* **Source passage**:
# Transport From OH to NY?



## UrbanBeagles (Aug 13, 2007)

Is there anyone here involved in transport that can get a 50-ish lb coonhound from the north eastern Ohio area to NYC? We *may* be able to shorten the trip and have a pickup in PA, but nothing confirmed on this. The rescue lady can't make the entire drive, and my car is junked so I am 1000% useless in that area  

Dog was pulled from a $***hole pound. Very, very bad conditions, high kill. Has had aprox 10 foster homes in 2 weeks. We have had NIGHTMARE issues with the rescue that was supposed to help w/ transport. Dumped them, now still need a way to get this dog here next week. The rescue lady is a saint. Most here that know me realize I would not work with anyone I thought was greedy or disreputable in any way. Literally. Saint. She needs a break on this one. PM me for more info if you think you can help or know a way we can transport her. It's either volunteer transport or we'll have to hire a dog hauler, and both our budgets are shot. 

OR - if anyone in the OH/PA area can adopt this dog in lieu of her coming here, AWESOME! She is not your average dog. This is a good one that must have gotten lost from a coonhunter that paid top dollar for her at one point. This is a young, healthy dog that is VERY quick to learn obedience but needs a good sized yard and an owner that can give her an outlet for her energy. She would excell in obed trials ...

Thanks 

2yo treeing walker(mix?) coondawg (they have her listed as a foxhound but that she is not - she is out of this shelter for 2 weeks and is with the rescue lady now) 
http://www.petfinder.com/petnote/displaypet.cgi?petid=13239941


----------



## UrbanBeagles (Aug 13, 2007)

Just to update - thank you to everyone who sent a PM. Appreciate the offers to help 

We definitely have transport to northern NJ & may have even found someone who can get her from there all the way to NYC! Thishas definitely been a huge relief!!! Again, thanks for the help!


----------

* **Given problem A**:
Using the forum thread on transporting a coonhound, explain in one to three sentences why neither the rescue lady nor the original poster can drive the dog from Ohio to New York City.
* **Given problem B**:
According to the forum thread on transporting a coonhound, how many foster homes has the dog had in two weeks?

* **Dataset extract**:
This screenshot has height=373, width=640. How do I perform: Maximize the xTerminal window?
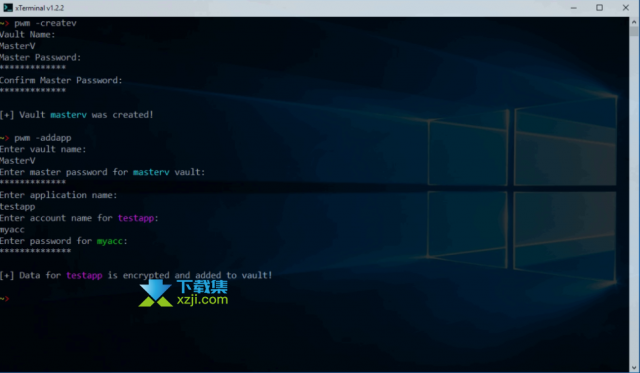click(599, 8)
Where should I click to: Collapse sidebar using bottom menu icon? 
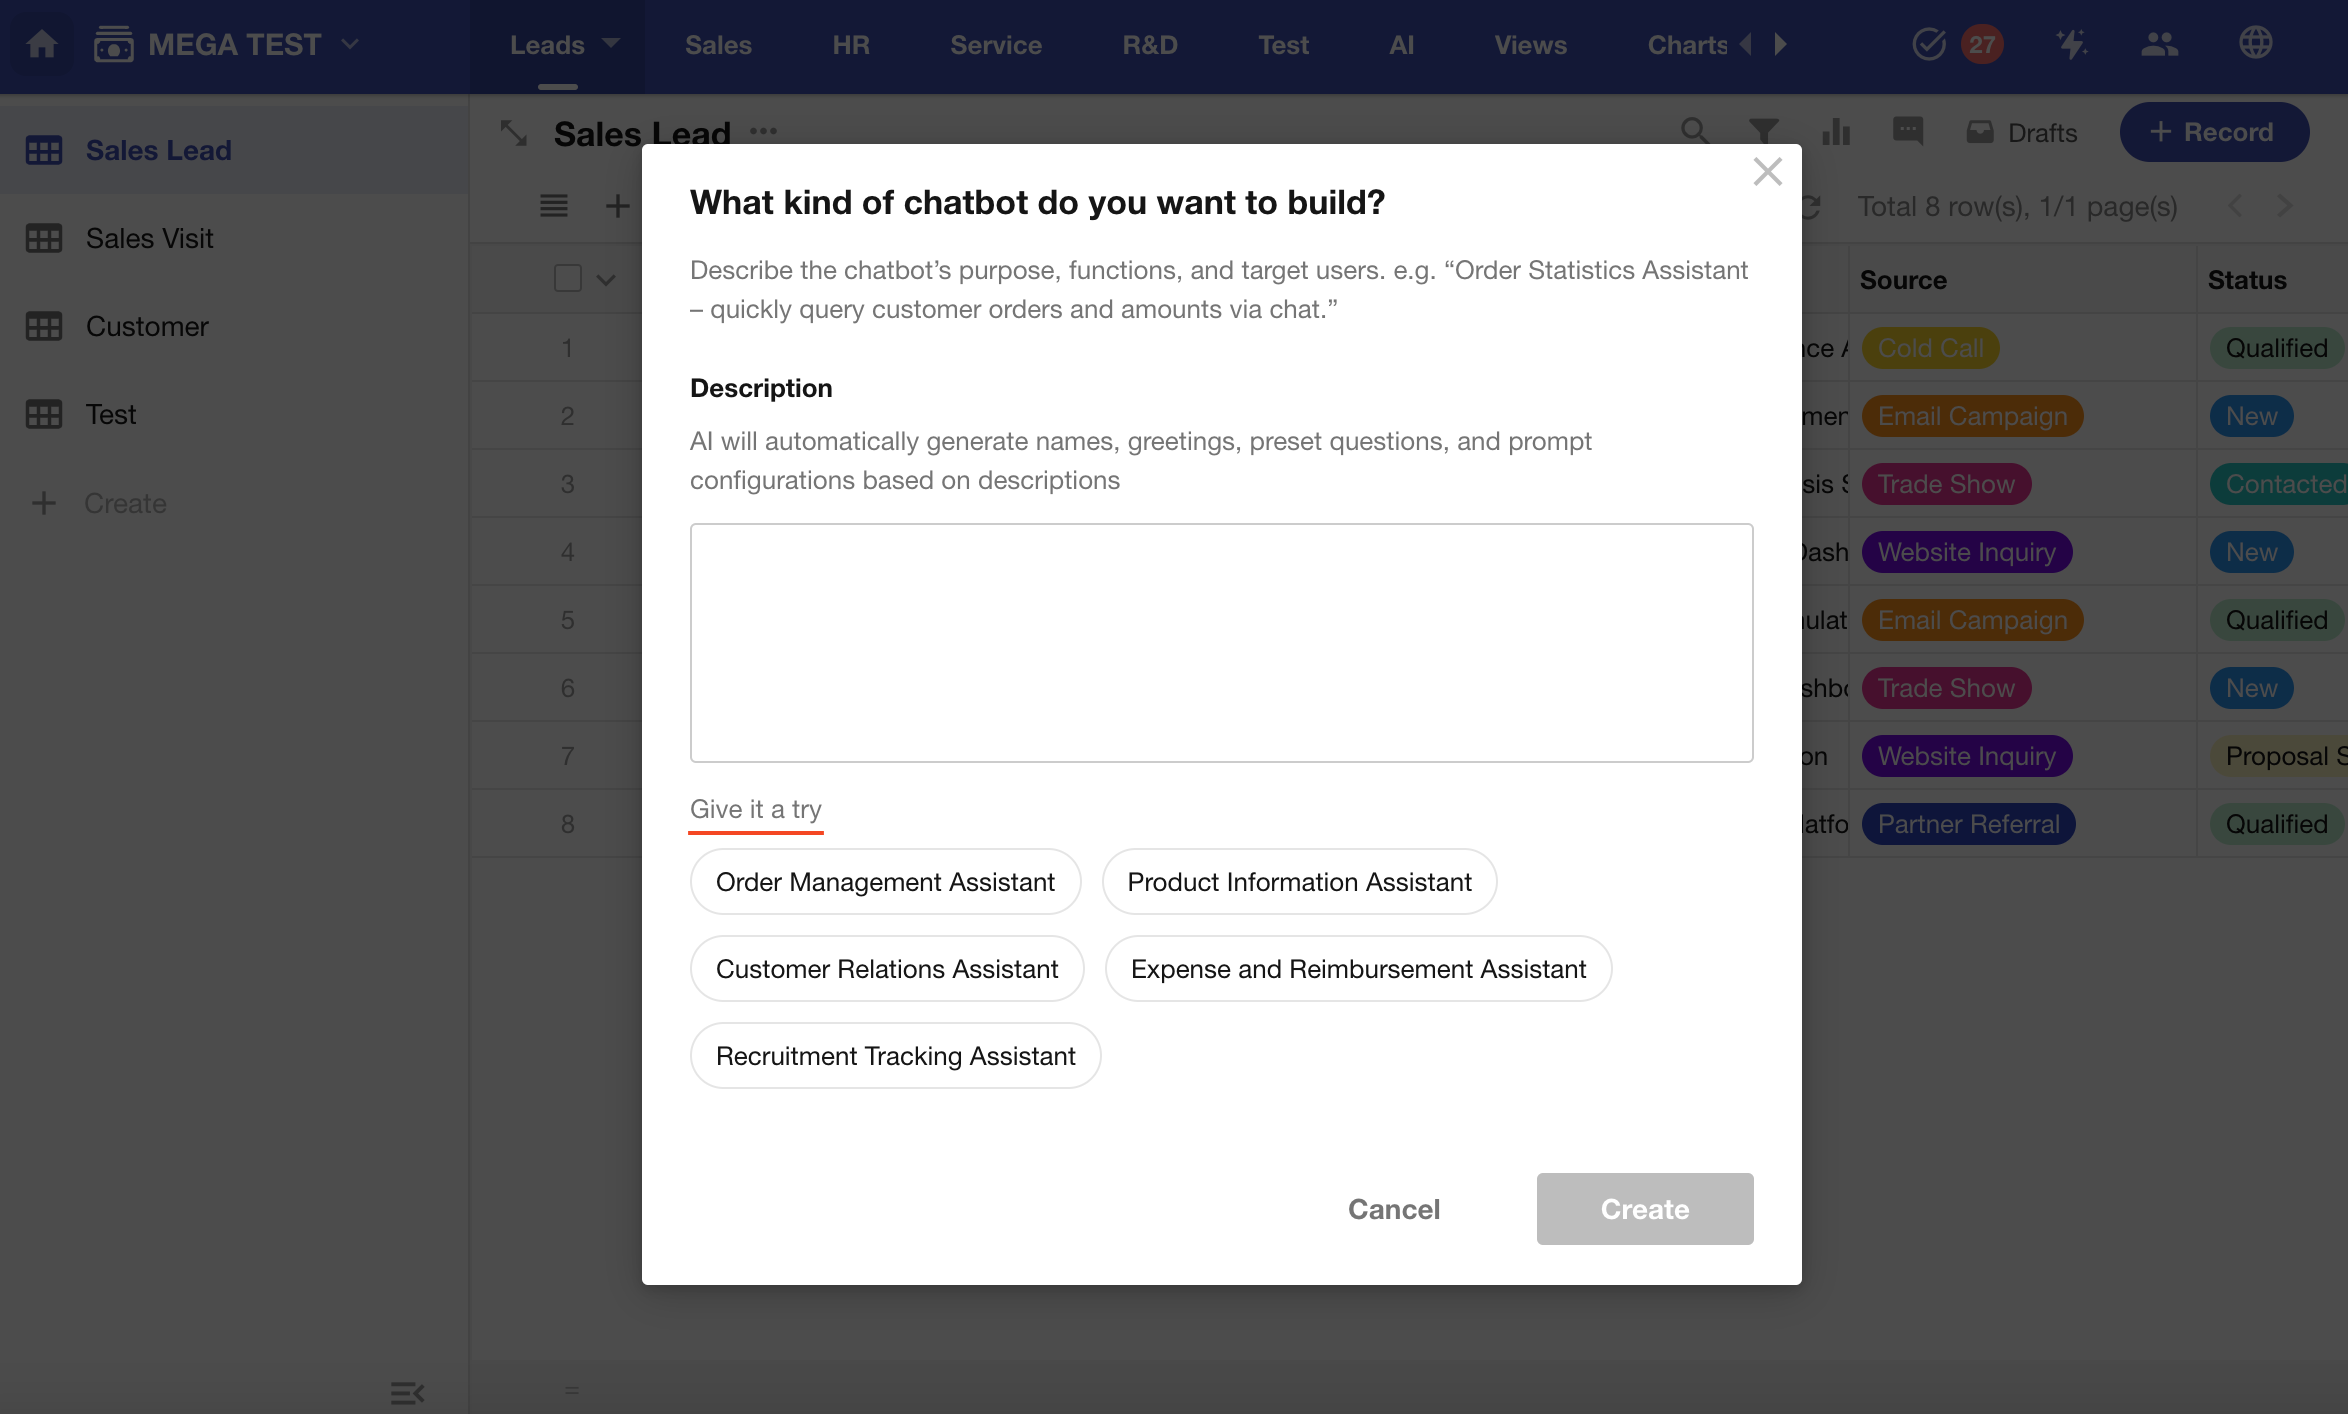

* **Written response A**:
The rescue lady cannot make the entire drive herself. The poster's car is junked, so the poster cannot help with driving at all.

* **Written response B**:
Approximately 10.